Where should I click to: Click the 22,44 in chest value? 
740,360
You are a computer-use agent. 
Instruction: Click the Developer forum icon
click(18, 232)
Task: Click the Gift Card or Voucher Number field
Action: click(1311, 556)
★ ★ ★ ★ ★
Objective
Rewrite all the entries above, swapping "icon" for "button" and keeping everything else the same.

Answer to this task
Where should I click to: Click the 22,44 in chest value? 
740,360
You are a computer-use agent. 
Instruction: Click the Developer forum button
click(18, 232)
Task: Click the Gift Card or Voucher Number field
Action: click(1311, 556)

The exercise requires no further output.